:: Recorded information ::
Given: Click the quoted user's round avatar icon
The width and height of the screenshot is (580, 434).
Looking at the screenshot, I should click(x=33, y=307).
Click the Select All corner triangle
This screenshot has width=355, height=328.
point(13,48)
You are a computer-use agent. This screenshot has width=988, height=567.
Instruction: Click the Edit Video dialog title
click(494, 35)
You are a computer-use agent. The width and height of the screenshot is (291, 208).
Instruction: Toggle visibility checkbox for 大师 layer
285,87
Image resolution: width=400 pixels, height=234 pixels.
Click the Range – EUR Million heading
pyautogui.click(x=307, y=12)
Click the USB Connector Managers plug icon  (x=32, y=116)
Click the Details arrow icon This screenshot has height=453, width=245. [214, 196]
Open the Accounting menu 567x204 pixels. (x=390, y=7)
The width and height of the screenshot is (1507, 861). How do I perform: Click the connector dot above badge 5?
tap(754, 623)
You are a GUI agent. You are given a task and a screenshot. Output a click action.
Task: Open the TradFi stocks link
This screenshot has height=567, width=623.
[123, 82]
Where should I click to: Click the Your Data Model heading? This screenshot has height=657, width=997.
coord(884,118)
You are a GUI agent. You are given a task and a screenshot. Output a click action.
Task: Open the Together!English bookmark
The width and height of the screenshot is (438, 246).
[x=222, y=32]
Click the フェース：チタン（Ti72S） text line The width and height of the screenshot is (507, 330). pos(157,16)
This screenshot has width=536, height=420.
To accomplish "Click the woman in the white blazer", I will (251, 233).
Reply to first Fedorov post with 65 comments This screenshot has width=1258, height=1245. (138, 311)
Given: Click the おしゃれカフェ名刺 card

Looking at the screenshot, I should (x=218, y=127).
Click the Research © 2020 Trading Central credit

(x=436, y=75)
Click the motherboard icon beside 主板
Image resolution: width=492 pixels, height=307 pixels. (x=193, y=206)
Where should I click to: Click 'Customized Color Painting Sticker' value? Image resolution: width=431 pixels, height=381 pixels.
:::
What is required → Each entry given above is to be duplicated exactly.

Problem solution →
Given: Click the quoted user's round avatar icon
The width and height of the screenshot is (580, 434).
Looking at the screenshot, I should click(x=33, y=307).
Click the Select All corner triangle
This screenshot has width=355, height=328.
point(13,48)
You are a computer-use agent. This screenshot has width=988, height=567.
Instruction: Click the Edit Video dialog title
click(494, 35)
You are a computer-use agent. The width and height of the screenshot is (291, 208).
Instruction: Toggle visibility checkbox for 大师 layer
285,87
Image resolution: width=400 pixels, height=234 pixels.
Click the Range – EUR Million heading
pyautogui.click(x=307, y=12)
Click the USB Connector Managers plug icon  (x=32, y=116)
Click the Details arrow icon This screenshot has height=453, width=245. [214, 196]
Open the Accounting menu 567x204 pixels. (x=390, y=7)
The width and height of the screenshot is (1507, 861). How do I perform: Click the connector dot above badge 5?
tap(754, 623)
You are a GUI agent. You are given a task and a screenshot. Output a click action.
Task: Open the TradFi stocks link
This screenshot has height=567, width=623.
[123, 82]
Where should I click to: Click the Your Data Model heading? This screenshot has height=657, width=997.
coord(884,118)
You are a GUI agent. You are given a task and a screenshot. Output a click action.
Task: Open the Together!English bookmark
The width and height of the screenshot is (438, 246).
[x=222, y=32]
Click the フェース：チタン（Ti72S） text line The width and height of the screenshot is (507, 330). pos(157,16)
This screenshot has width=536, height=420.
To accomplish "Click the woman in the white blazer", I will (251, 233).
Reply to first Fedorov post with 65 comments This screenshot has width=1258, height=1245. (138, 311)
Given: Click the おしゃれカフェ名刺 card

Looking at the screenshot, I should (x=218, y=127).
Click the Research © 2020 Trading Central credit

(x=436, y=75)
Click the motherboard icon beside 主板
Image resolution: width=492 pixels, height=307 pixels. (x=193, y=206)
Where should I click to: Click 'Customized Color Painting Sticker' value? Image resolution: width=431 pixels, height=381 pixels.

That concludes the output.